> _Directions for this task_
Copy the records word for word, beginning at the line containing "The height and width of the screenshot is (1132, 1445)." and ending with the line containing "point(182,8)", including both of those lines.

Word and element pointing entries

** BEGIN **

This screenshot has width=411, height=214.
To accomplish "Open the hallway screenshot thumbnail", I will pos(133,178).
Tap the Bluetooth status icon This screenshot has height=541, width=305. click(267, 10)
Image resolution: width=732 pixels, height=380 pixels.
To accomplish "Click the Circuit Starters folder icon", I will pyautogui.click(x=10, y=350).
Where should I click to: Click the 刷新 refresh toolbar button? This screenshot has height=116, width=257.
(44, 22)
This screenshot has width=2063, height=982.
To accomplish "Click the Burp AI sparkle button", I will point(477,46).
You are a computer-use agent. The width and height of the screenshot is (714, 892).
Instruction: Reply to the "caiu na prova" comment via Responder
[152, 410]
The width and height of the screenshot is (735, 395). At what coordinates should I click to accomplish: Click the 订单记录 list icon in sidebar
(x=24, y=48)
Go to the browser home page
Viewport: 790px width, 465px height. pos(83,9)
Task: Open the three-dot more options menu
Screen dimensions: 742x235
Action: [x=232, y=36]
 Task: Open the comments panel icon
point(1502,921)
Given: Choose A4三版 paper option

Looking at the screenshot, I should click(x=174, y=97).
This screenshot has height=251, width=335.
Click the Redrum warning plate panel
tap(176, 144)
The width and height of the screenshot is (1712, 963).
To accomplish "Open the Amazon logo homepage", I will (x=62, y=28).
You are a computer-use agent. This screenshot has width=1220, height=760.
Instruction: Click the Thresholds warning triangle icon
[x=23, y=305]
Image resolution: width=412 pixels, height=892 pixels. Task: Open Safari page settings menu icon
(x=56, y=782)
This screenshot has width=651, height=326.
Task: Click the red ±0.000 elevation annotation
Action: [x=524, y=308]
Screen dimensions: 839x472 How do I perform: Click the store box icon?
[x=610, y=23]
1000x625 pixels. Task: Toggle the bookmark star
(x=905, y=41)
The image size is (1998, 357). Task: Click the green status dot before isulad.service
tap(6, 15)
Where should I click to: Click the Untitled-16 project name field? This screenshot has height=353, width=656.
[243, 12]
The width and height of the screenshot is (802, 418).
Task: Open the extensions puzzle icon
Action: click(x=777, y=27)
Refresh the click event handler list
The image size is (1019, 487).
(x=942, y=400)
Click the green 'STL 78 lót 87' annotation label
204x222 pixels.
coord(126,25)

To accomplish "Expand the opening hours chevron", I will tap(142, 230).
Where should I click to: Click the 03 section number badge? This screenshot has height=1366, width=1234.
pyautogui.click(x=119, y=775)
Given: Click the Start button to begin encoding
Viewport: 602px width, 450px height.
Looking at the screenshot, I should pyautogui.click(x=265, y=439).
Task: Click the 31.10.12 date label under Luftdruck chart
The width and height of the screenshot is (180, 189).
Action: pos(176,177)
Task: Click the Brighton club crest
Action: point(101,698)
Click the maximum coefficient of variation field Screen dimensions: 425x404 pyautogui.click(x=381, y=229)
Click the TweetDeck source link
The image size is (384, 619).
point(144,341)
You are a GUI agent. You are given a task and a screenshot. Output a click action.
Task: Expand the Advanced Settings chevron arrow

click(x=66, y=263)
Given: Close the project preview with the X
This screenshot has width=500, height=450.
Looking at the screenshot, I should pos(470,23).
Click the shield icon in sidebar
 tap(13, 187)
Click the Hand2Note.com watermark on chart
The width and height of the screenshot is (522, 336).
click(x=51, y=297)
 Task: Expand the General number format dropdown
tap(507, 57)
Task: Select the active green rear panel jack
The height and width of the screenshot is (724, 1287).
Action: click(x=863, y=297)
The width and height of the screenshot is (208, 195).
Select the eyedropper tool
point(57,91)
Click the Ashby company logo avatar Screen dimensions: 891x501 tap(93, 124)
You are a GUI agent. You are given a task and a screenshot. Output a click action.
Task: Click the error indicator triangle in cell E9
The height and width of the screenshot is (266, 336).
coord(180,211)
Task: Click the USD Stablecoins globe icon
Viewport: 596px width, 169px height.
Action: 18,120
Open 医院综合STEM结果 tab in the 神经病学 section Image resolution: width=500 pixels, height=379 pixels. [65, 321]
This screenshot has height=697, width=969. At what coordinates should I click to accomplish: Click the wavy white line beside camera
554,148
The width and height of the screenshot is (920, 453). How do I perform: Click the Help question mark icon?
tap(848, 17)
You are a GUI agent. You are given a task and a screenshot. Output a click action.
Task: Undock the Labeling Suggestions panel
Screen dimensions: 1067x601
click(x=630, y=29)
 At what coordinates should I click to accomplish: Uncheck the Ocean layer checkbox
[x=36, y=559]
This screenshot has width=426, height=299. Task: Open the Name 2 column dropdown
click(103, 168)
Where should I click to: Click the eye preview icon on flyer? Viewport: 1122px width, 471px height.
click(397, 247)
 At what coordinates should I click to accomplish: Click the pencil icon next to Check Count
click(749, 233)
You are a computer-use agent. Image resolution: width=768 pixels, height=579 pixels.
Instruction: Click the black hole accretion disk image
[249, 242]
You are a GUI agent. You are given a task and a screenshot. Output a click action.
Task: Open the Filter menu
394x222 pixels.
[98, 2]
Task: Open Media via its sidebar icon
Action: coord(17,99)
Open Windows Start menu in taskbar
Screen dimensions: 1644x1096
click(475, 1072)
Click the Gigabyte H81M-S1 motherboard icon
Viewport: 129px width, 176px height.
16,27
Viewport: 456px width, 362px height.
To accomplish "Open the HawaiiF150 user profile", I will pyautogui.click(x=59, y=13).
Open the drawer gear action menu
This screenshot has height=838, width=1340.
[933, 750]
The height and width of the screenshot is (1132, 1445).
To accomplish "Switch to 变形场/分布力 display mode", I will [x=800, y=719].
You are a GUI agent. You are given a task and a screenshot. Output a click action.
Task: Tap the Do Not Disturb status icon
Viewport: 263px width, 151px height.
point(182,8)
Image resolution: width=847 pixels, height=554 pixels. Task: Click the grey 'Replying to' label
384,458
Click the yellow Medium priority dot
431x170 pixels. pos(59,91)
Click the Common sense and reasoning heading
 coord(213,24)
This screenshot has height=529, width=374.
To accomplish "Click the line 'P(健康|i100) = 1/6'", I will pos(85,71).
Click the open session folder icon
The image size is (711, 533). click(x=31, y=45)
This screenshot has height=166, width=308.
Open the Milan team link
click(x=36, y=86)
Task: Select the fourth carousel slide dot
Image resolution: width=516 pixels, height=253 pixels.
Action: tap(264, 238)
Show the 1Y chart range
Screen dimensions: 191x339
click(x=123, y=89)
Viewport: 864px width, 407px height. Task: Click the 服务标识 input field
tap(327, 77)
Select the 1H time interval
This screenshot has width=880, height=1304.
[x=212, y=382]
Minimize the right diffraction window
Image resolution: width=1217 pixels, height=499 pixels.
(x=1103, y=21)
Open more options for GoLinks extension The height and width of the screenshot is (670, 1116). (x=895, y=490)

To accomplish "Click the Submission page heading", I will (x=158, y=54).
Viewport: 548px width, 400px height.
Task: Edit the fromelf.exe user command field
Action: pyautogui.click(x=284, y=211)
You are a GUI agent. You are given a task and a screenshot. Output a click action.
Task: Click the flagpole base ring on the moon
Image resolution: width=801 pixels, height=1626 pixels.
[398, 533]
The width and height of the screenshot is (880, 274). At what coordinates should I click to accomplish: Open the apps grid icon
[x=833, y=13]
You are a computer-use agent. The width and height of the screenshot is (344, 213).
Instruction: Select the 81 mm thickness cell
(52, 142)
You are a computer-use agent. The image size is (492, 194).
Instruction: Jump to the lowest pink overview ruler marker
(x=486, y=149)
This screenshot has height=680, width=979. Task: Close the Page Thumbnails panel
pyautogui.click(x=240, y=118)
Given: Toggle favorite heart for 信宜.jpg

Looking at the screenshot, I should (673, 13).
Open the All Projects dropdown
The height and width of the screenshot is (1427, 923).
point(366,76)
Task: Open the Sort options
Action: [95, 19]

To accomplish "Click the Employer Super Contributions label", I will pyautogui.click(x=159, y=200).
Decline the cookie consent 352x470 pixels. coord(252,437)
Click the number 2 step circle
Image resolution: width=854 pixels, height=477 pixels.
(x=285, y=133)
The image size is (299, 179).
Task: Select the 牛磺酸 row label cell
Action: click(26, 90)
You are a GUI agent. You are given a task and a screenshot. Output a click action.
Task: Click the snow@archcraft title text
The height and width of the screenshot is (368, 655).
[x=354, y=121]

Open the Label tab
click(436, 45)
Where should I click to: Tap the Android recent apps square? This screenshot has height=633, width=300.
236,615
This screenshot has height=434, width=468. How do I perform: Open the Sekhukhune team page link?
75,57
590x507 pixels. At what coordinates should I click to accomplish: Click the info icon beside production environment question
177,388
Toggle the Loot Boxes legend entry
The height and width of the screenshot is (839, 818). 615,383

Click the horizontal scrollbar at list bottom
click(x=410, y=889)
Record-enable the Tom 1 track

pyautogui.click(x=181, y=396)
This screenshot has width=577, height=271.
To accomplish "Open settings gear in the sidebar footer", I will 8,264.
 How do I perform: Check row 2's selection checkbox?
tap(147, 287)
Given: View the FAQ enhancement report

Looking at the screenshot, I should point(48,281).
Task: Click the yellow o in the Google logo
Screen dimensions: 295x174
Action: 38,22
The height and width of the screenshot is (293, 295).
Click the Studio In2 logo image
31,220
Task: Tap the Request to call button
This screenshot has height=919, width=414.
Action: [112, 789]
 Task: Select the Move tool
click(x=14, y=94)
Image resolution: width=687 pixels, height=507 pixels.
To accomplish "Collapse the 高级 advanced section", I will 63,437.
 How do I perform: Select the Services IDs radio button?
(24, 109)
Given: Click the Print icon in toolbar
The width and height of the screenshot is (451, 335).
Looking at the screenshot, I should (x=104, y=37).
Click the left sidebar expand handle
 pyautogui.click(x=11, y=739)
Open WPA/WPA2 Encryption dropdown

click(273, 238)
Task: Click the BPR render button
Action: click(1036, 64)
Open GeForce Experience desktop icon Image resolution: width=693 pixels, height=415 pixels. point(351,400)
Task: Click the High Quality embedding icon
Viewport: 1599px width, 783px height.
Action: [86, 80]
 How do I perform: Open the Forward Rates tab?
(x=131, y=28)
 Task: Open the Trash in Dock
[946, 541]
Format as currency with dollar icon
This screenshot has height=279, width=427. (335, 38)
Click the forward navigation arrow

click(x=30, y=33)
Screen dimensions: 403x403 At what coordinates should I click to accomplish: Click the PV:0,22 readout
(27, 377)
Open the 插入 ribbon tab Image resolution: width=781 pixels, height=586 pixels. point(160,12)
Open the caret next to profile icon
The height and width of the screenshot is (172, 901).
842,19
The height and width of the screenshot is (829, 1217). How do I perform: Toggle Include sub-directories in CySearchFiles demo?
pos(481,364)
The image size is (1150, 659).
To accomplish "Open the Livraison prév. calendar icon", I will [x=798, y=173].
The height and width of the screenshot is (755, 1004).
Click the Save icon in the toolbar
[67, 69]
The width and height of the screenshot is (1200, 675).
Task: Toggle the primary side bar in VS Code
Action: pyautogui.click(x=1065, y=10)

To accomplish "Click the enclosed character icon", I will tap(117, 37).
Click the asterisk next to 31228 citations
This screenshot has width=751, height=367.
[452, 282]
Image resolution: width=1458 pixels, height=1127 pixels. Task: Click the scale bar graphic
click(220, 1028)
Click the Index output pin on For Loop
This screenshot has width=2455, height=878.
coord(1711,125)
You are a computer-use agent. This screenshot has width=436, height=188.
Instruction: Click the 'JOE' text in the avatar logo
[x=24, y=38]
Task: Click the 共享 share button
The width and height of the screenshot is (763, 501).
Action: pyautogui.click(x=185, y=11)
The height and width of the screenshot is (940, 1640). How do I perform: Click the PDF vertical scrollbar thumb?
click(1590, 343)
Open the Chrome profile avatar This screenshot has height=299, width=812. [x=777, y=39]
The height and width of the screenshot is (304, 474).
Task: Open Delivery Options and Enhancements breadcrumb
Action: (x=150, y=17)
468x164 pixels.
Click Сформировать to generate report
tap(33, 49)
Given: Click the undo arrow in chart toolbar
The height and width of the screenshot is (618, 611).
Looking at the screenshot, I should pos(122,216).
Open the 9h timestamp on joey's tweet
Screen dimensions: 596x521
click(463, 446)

** END **

> _Result for this task_
The height and width of the screenshot is (1132, 1445).
To accomplish "Switch to 变形场/分布力 display mode", I will [x=800, y=719].
You are a GUI agent. You are given a task and a screenshot. Output a click action.
Task: Tap the Do Not Disturb status icon
Viewport: 263px width, 151px height.
point(182,8)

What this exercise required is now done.